Preserving Core Structures of Social Networks via Information Guided Multi-Step Graph Pruning
Yutong Hu, Bingxin Zhou, Jing Wang, Weishu Zhao, Liang Hong
TL;DR
The paper addresses preserving semantic backbone in dense graphs by framing graph semantics with mutual information, specifically tracking $I({\mathcal{G}};{\mathcal{G}}_k)$ and $I({\bm{Y}};{\mathcal{G}}_k)$. It introduces IGPrune, a differentiable, gradient-boosting-inspired multi-step pruning algorithm that progressively removes edges to maximize a lower bound on $I({\mathcal{G}};{\bm{Y}})$ while reducing edges. The framework provides local and global evaluation metrics, including a complexity score, information score, AUC-IC, and IBP, and demonstrates via extensive experiments that IGPrune preserves task-relevant information and reveals interpretable backbones. The empirical results on social and biological networks show improved information–complexity trade-offs and scalable performance relative to baselines, enabling scientific discovery through interpretable backbone extraction.
Abstract
Social networks often contain dense and overlapping connections that obscure their essential interaction patterns, making analysis and interpretation challenging. Identifying the structural backbone of such networks is crucial for understanding community organization, information flow, and functional relationships.
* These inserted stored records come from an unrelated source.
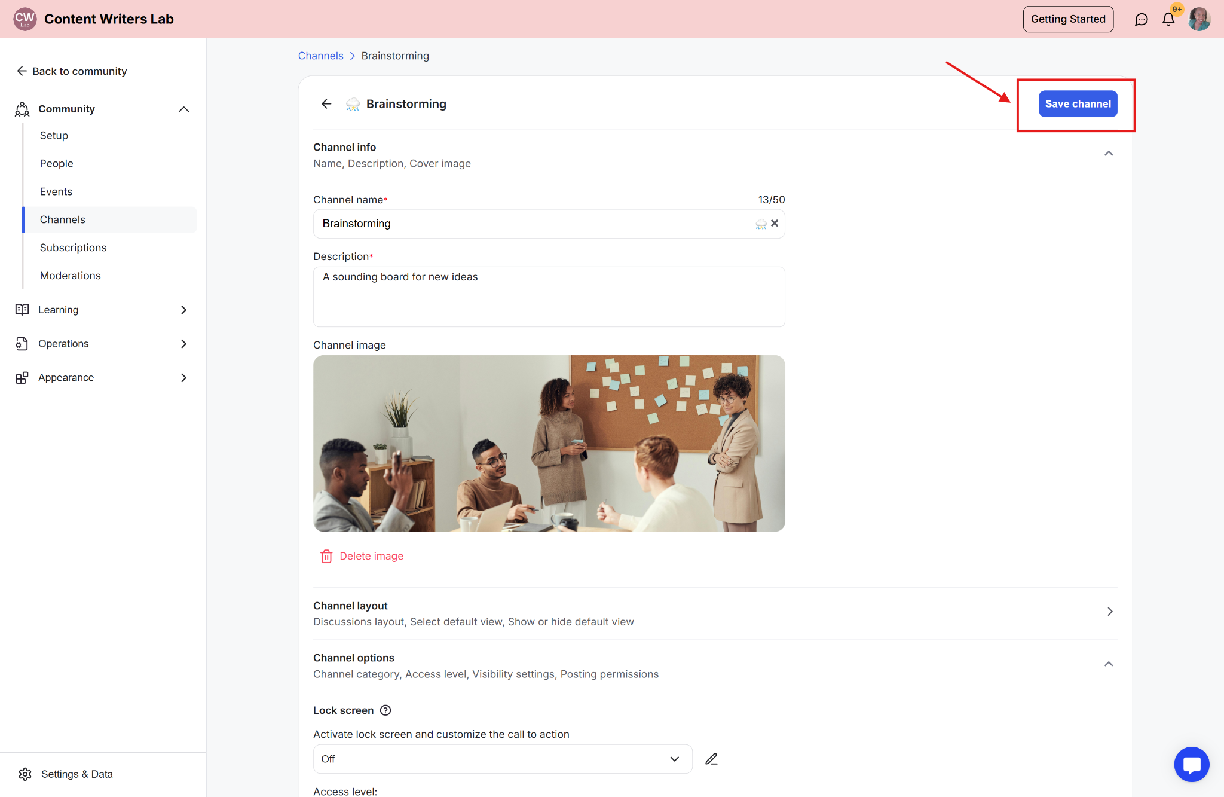Clear the channel name emoji using X
This screenshot has height=797, width=1224.
click(775, 223)
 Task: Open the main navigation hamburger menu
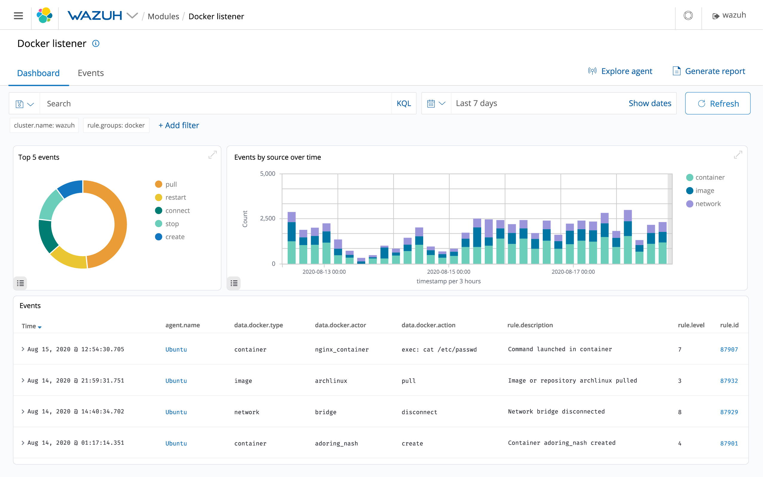[18, 15]
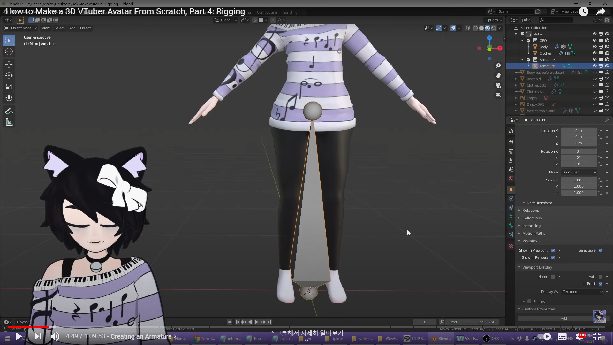Select the Scale tool icon

coord(9,87)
This study introduces a multi-step network pruning framework that leverages principles from information theory to balance structural complexity and task-relevant information. The framework iteratively evaluates and removes edges from the graph based on their contribution to task-relevant mutual information, producing a trajectory of network simplification that preserves most of the inherent semantics. Motivated by gradient boosting, we propose IGPrune, which enables efficient, differentiable optimization to progressively uncover semantically meaningful connections. Extensive experiments on social and biological networks show that IGPrune retains critical structural and functional patterns. Beyond quantitative performance, the pruned networks reveal interpretable backbones, highlighting the method's potential to support scientific discovery and actionable insights in real-world networks.